For each statement, answer yes or no to whether it agrees with the fiber optics text below, and quote the text's deciding words: (a) Fiber optic rods are most commonly made of plastic; (b) Modern fiber cables hold up to 1,000 fibers each; (c) Fiber cables conduct electricity.

### Text to read:
start

Fiber optics are long, thin, flexible, highly transparent rods of quartz glass (or less commonly, plastic) about the thickness of a human hair that can transmit light signals through a process of internal reflection, which retains light in the core and transforms the cable into a waveguide (Agrawal 2002; Freeman 2002; Crisp and Elliot 2005). They can transmit voice, video, or data traffic at the speed of light (299,792 km/sec.); because light oscillates much more rapidly than other wavelengths (200 trillion times per second in fiber cables v. two billion per second in a cellular phone), such lines can carry much more information than other types of telecommunications. Modern fiber cables contain up to 1,000 fibers each and are ideal for high-capacity, point-to-point transmissions. Moreover, fiber cables do not corrode or conduct electricity, which renders them immune to electromagnetic disturbances such as thunderstorms.

Key Terms in this Chapter

Overcapacity: Excess supply of a good, in this case fiber optic cable transmission ability, relative to demand, resulting in unused or underused portions.

end

### Information provided:
start

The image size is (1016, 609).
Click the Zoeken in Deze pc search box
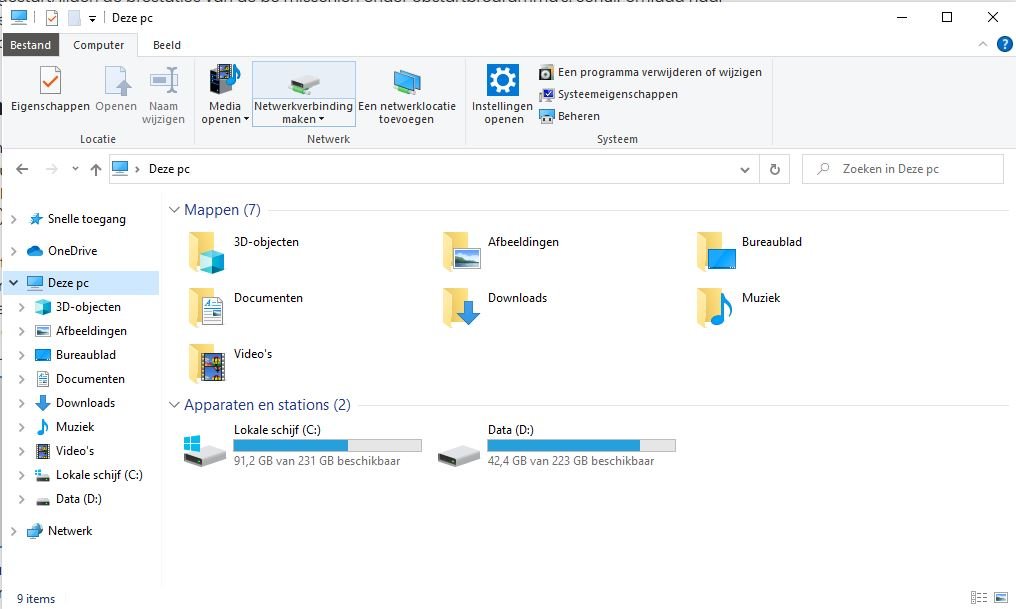(x=902, y=168)
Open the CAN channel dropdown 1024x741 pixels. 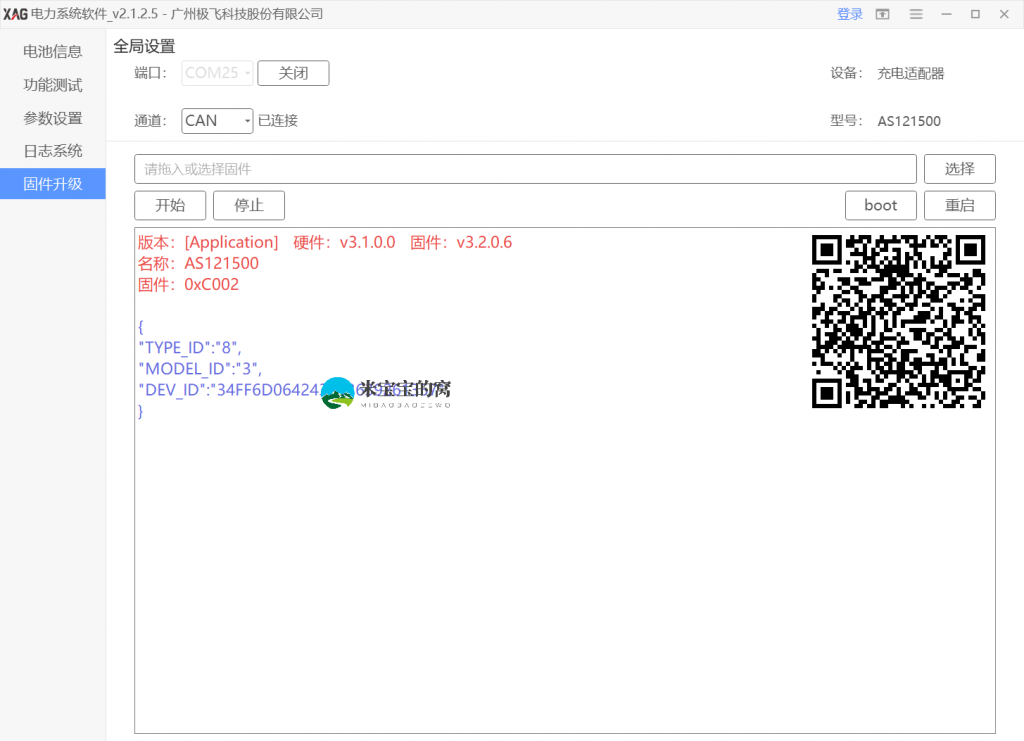tap(217, 120)
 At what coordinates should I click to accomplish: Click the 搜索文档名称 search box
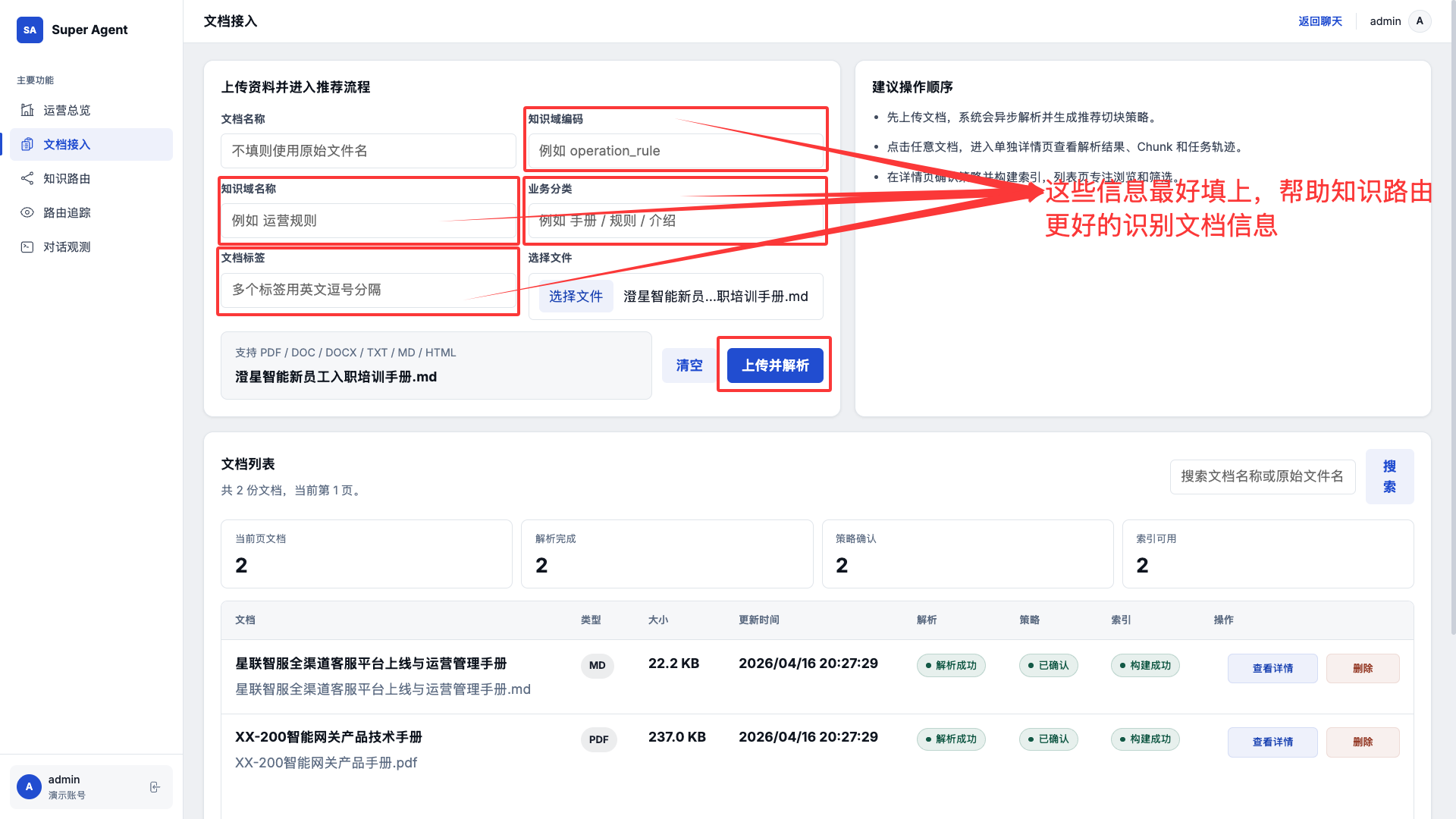tap(1262, 476)
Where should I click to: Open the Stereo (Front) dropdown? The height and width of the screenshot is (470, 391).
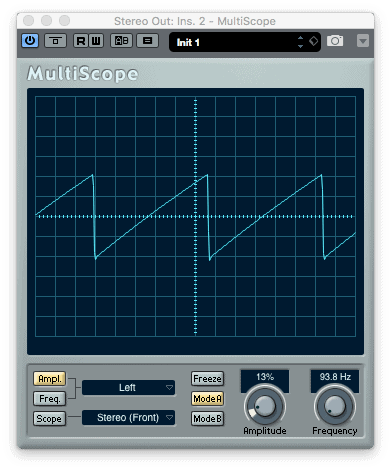click(x=128, y=418)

end

### Worked solution:
(a) No: "quartz glass (or less commonly, plastic)"
(b) Yes: "Modern fiber cables contain up to 1,000 fibers each"
(c) No: "fiber cables do not corrode or conduct electricity"